The nation's econocrats have been pondering the resources boom for years, but one thing they've been expecting isn't coming to pass: we're not getting huge deficits on the current account of the balance of payments.
Last week's figures showed a deficit of just $5.3 billion for the June quarter, about half what it was in the March quarter. This included a surplus on the balance of (international) trade in goods and services of
$7.5 billion - the fifth quarterly surplus in a row - offset by a deficit on net income payments (our payments of interest and dividends to foreigners less their payments to us) of $12.8 billion.
Switching to the year to June, the current account deficit was $33.6 billion, down from $53.3 billion the year before. Expressed as a proportion of gross domestic product, this was an amazingly low 2.4 per cent, down from 4.1 per cent the year before.
So why were the econocrats expecting bigger deficits? Because most of the money to finance the surge of investment in new mines and natural gas facilities would have to come from foreigners, thereby adding to the surplus on the capital account of the balance of payments which, with a floating currency, is always exactly balanced by a deficit on the current account.
And why haven't the big deficits come to pass? Because household saving has been a lot greater than the econocrats were expecting. The more the nation saves, the less it has to call on the savings of foreigners to finance its investment spending.
Last financial year's current account deficit is down because saving is up while the mining investment boom is only just getting started.
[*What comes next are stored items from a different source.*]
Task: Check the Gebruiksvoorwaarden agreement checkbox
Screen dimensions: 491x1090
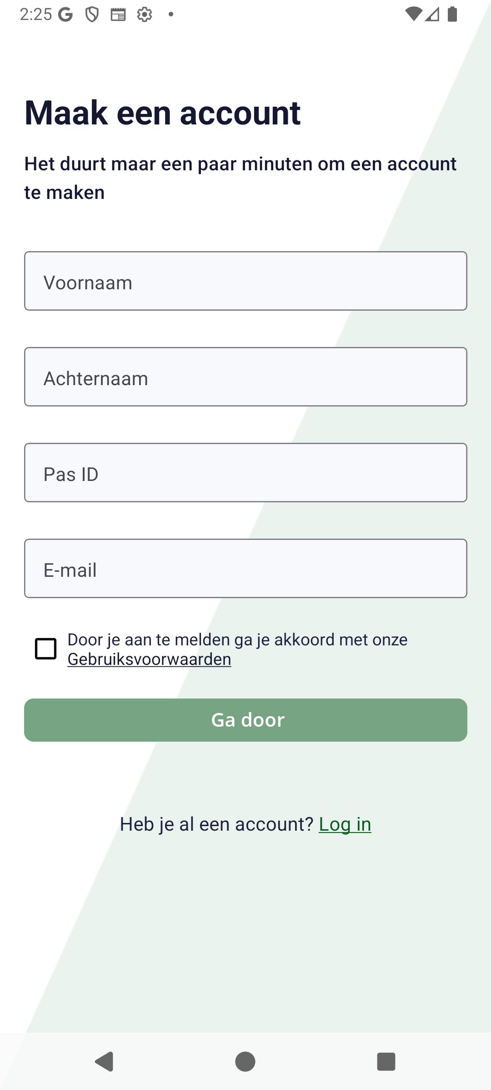Action: [x=46, y=649]

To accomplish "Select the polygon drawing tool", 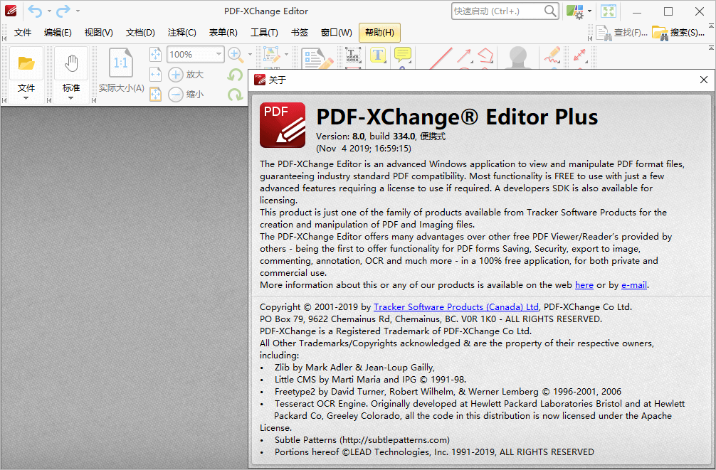I will [485, 57].
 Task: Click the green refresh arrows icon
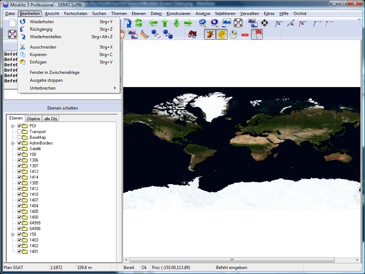tap(139, 23)
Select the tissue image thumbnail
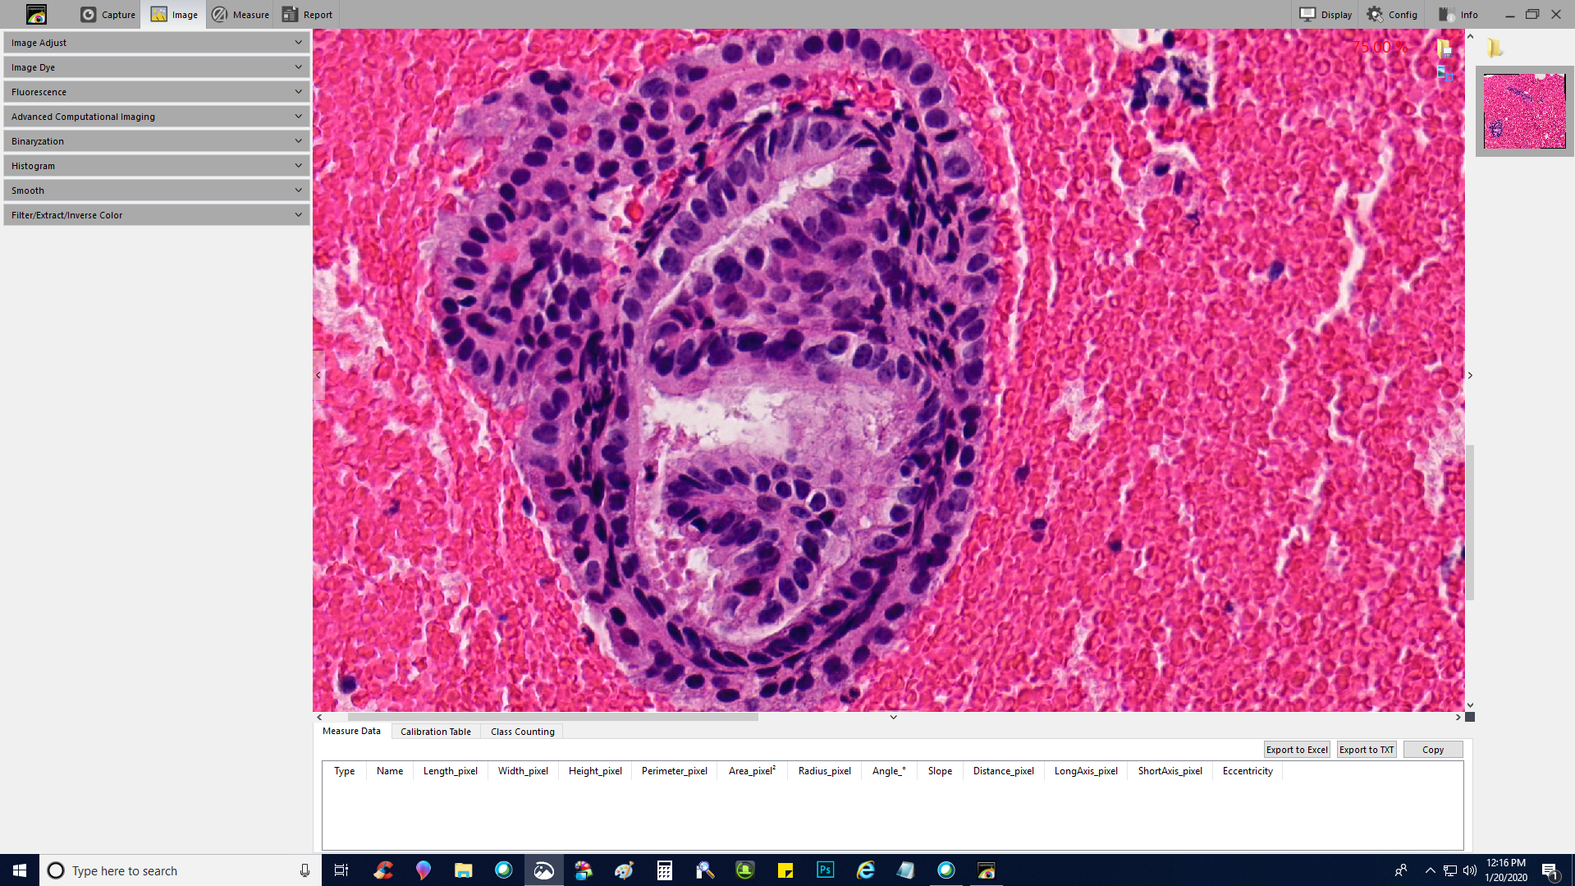Image resolution: width=1575 pixels, height=886 pixels. pos(1524,112)
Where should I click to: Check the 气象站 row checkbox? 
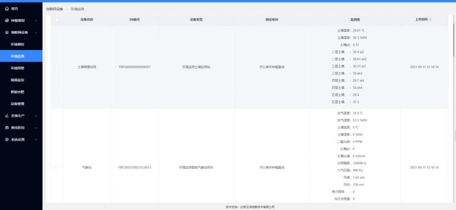[57, 168]
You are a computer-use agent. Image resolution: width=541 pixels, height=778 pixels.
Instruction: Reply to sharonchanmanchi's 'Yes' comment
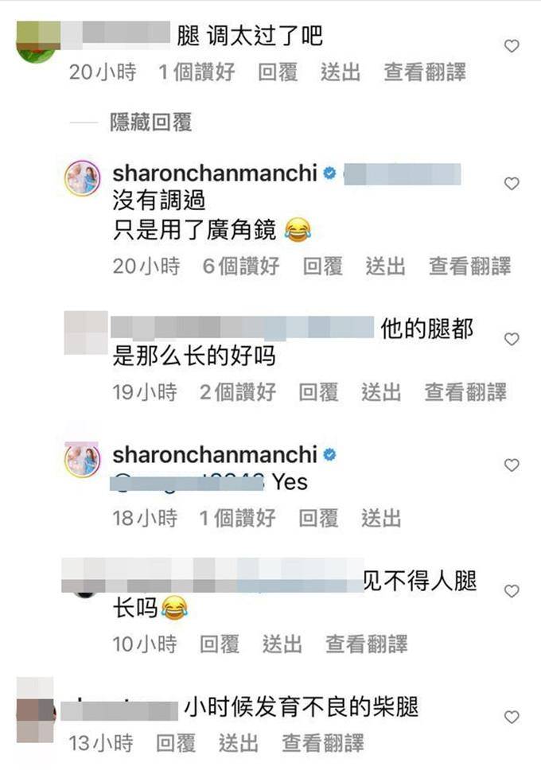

As that boom gets under way, the current account deficit is likely to grow. This year's budget forecast a deficit of 4 per cent of GDP for this financial year, rising to 5.25 per cent in 2012-13. Even so, those figures are smaller than the econocrats had been expecting before they realised how much more households were saving.
Last week's national accounts showed households saving a net (that is, after allowing for the year's depreciation in the value of household assets) 10.5 per cent of household disposable income. This is unlikely to be an aberration; it's more likely to be a reversion to our earlier thrifty habits.
If you're more used to thinking about the current account deficit in terms of exports and imports, I should explain that these days economists tend to look on the other side of the coin, which shows saving and investment.
The current account deficit equals the capital account surplus, which represents the net inflow of foreign financial capital to the Australian economy. As we've seen, we call on the savings of foreigners to finance that part of our investment in new physical capital than can't be financed by our own saving.
This net inflow of foreign financial capital allows us to import more goods and services than we export, including imports of capital equipment.
The net capital inflow also helps us finance our net payments of interest on the nation's net foreign debt and our net payments of dividends on net foreign equity investment in Australia's businesses - though the ultimate justification for our foreign borrowing is the profits we make from our physical investments.
The nation's annual investment spending includes not just business investment in equipment and structures, but also public investment in infrastructure and households' investment in the construction of new homes.
Similarly, the nation's annual saving includes not just the amount saved by households, but also the saving companies do when they retain part of their after-tax profits rather than paying them all out in dividends and the saving governments do when they raise more in revenue than they need to cover their recurrent spending.
According to an article in the federal Treasury's latest Economic Roundup, in the decade or so before the first stage of the mining boom began in 2003, the current account averaged 3.7 per cent of GDP. During the first stage it averaged 5.7 per cent, but since the global financial crisis it's averaged 3.3 per cent.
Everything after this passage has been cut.